Aux termes de l’article 1er des réserves et déclarations émises par le Gouvernement de la République française, lors de la ratification de la convention européenne d’extradition du 13 décembre 1957, "l’extradition pourra être refusée si la remise est susceptible d’avoir des conséquences d’une gravité exceptionnelle pour la personne réclamée, notamment en raison de son âge ou de son état de santé".

En l’espèce, un décret du 31 mai 2000 a autorisé l’extradition de Mlle G. vers la République de Moldavie sur le fondement d’un mandat d’arrêt établi le 2 août 1999 par le président du Tribunal de Secteur de Hancesti. L’acte d’inculpation reproche à la requérante, alors âgée de 18 ans, d’avoir dérobé à un particulier des billets de banque libellés en lei moldaves et en dollars américains pour un montant d’environ cent euros.

Or, il ressort également du dossier que la requérante - qui nie avoir commis le vol - a été soumise à des pressions d’agents de la police moldave. Ces derniers l’ont mise en contact avec des personnes appartenant à un réseau de prostitution ayant des ramifications dans plusieurs pays d’Europe occidentale et orientale.

Face à ces circonstances particulières, le Conseil d’Etat a annulé le décret autorisant l’extradition. Il estime en effet qu’en "s’abstenant de faire usage de la faculté de refuser l’extradition, ainsi que le permettent les réserves et déclarations (...), l’auteur du décret a, eu égard à la gravité des risques courus par la requérante, entaché sa décision d’une erreur manifeste d’appréciation".

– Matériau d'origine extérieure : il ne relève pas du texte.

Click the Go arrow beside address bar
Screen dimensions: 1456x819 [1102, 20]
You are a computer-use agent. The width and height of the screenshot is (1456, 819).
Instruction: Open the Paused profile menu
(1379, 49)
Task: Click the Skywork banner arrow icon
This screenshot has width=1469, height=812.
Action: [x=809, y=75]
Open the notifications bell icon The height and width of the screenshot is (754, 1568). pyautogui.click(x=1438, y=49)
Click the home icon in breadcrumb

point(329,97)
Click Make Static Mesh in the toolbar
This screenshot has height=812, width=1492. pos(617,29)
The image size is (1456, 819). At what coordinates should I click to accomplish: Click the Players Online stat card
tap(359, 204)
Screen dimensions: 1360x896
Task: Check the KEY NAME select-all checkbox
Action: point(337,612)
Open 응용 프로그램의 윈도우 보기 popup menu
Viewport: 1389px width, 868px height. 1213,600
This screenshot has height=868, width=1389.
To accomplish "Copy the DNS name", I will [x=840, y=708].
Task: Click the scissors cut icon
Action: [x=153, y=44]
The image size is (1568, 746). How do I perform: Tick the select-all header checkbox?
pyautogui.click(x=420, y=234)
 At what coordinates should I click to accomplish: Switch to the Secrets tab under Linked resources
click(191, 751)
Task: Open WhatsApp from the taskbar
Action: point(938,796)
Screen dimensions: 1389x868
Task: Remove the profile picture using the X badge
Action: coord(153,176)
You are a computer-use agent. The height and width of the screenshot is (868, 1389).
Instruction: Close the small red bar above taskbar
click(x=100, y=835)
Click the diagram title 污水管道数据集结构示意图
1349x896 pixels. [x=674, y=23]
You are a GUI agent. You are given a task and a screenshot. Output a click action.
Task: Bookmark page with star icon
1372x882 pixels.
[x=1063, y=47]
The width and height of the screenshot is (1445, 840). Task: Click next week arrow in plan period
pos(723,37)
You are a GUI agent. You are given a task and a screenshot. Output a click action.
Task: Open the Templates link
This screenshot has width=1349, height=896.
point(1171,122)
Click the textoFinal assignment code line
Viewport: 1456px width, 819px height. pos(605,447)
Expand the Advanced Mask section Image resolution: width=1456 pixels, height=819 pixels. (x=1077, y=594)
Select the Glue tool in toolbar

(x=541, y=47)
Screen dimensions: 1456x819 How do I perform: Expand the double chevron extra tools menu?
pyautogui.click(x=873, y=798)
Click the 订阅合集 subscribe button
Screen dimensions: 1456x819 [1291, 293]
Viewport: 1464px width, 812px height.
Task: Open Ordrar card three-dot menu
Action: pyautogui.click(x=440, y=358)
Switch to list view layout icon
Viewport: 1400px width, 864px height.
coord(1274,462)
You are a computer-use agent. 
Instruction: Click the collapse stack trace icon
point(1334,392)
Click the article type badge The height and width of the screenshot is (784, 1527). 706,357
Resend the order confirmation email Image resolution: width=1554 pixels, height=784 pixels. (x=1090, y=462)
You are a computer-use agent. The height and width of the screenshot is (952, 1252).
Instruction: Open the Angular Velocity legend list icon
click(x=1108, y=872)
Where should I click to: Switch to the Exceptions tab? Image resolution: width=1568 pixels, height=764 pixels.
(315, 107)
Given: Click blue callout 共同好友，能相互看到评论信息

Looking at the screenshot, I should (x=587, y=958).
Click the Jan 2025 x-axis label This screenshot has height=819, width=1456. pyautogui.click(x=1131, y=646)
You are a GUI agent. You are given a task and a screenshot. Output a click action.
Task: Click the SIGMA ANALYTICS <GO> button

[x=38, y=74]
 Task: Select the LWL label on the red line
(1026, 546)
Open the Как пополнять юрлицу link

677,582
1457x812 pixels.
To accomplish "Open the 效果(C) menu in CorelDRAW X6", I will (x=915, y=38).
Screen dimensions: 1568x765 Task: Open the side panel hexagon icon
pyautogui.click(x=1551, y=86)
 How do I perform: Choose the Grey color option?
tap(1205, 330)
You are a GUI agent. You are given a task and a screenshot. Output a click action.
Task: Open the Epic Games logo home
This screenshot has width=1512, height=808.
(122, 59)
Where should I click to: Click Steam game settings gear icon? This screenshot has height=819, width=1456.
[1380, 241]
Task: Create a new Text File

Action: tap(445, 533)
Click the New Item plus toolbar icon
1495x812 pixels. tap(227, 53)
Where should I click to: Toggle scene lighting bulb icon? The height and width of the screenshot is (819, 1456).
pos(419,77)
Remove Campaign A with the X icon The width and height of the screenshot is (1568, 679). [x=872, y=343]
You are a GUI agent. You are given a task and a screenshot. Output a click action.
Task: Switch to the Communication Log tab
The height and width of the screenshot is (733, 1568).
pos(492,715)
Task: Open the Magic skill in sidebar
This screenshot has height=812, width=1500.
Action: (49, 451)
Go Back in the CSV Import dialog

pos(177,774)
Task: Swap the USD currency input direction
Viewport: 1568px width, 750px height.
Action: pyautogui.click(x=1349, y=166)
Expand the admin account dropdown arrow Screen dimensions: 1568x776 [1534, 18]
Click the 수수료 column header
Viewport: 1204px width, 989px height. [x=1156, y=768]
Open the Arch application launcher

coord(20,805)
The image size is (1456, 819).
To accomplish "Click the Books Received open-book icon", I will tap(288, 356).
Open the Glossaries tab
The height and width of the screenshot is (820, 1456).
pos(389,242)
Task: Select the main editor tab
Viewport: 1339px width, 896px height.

Ainsi, pour la première fois, le juge administratif se fonde sur les réserves d’interprétation émises par le Gouvernement français lors de la ratification de la Convention européenne d’extradition pour annuler un décret prononçant l’extradition. Ainsi, le Conseil d’Etat reconnaît une pleine valeur juridique à ces réserves d’interprétation unilatérales émises par les divers Gouvernements et surtout, permet aux citoyens de les invoquer directement - sous réserve qu’elles visent les citoyens et non pas les Etats.

A noter qu’auparavant, dans une décision du 13 octobre 2000 (M. Kozirev), le Conseil d’Etat avait élevé au rang de "principe général du droit de l’extradition", la possibilité de refuser une extradition si elle est susceptible d’avoir des conséquences d’une gravité exceptionnelle pour la personne réclamée, notamment en raison de son âge et de son état de santé. (BT)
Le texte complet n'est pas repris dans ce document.